Independent database analyst Curt Monash made a similar point last December in a blog post about the performance claim made by Syncsort and Vertica. Monash acknowledged that data loading “is an increasingly nontrivial subject.” But in general, he contended, commercial databases “will provide most users with much more load speed than they actually need.”
Peter Schmidt is director of business intelligence at Centro LLC, a 100-employee online advertising services firm in Chicago. Centro has modest data-loading needs, but Schmidt has worked in BI for more than 20 years and has held jobs at companies with much greater storage needs, such as United Air Lines Inc. and OfficeMax Inc.

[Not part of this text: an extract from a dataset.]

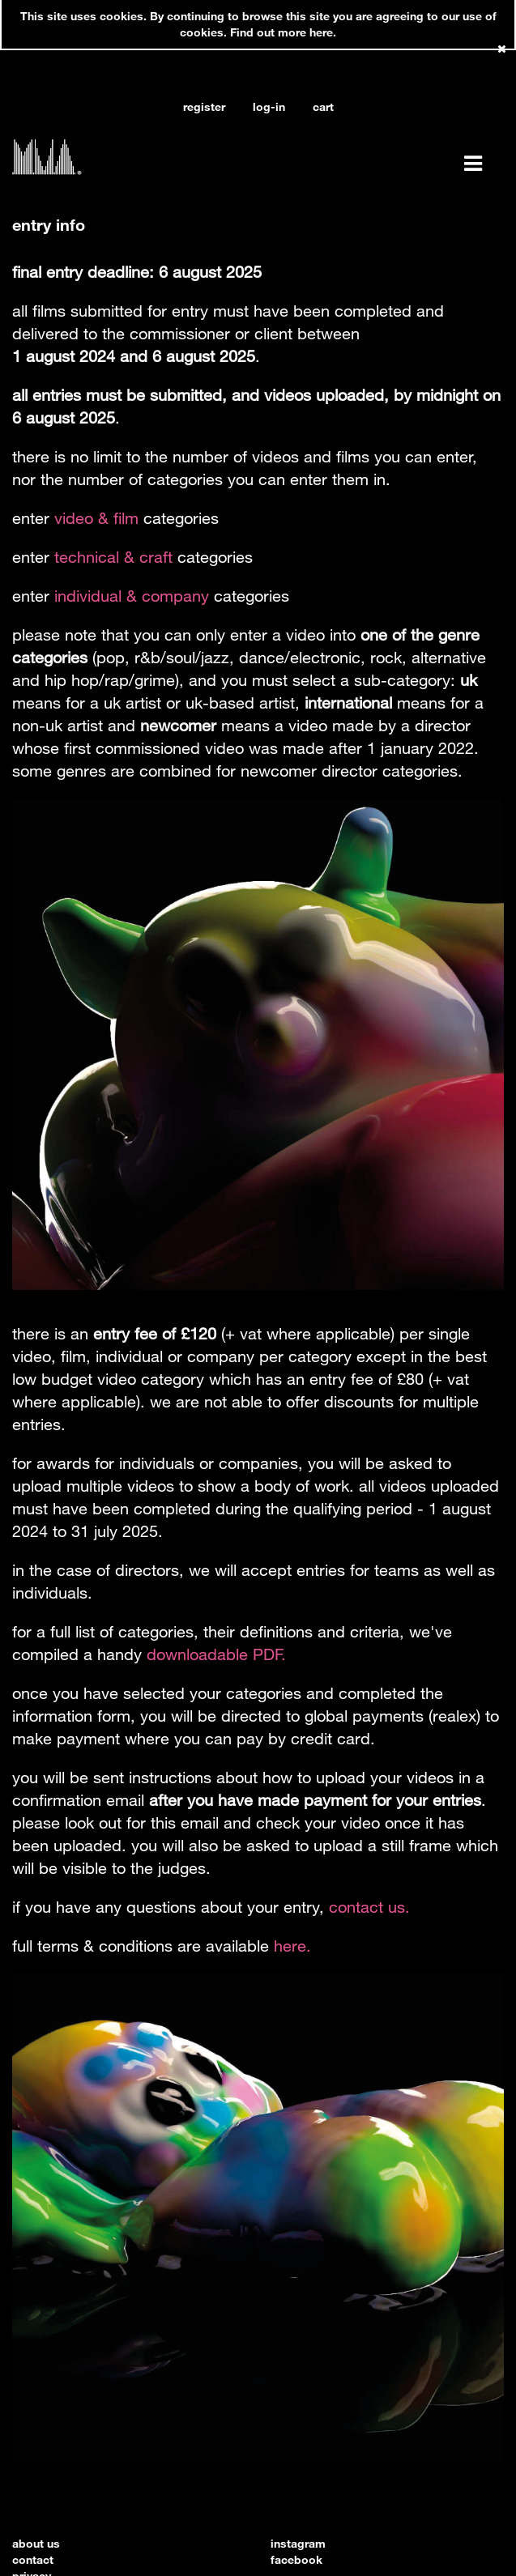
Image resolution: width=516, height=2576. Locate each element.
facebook (296, 2559)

So, could Schmidt ever imagine needing an ETL tool that could load 4TB or more per hour? “No, not to that level,” he said. And, he noted, “the performance tests out there are never apples-to-apples [with real-world applications]. So what if you can bring in 11TB per hour but aren't transforming anything, just moving data from Point A to Point B?”
Even Teradata is skeptical about how broad the demand is for high-end loading tools. “Extreme data-load rates are irrelevant to most customer environments,” said Randy Lea, the vendor's vice president of products and services.
Most data warehousing systems, including Teradata's, can be configured to load multiple terabytes of data per hour, Lea said. But he cautioned that such systems are at risk of becoming unbalanced and performing badly in other areas, such as data reads and queries.
In addition, he said, “the current crop of 'gee whiz' data-loading boasts have little value because there are no benchmark standards.”
The latter issue is now being addressed by the Transaction Processing Performance Council, a benchmark development group known as the TPC. It formed an ETL benchmark subcommittee last November, and an initial meeting is scheduled for this month. That may at least enable BI users to see how vendors really stack up against each other when it comes to pressing the load pedal to the floor.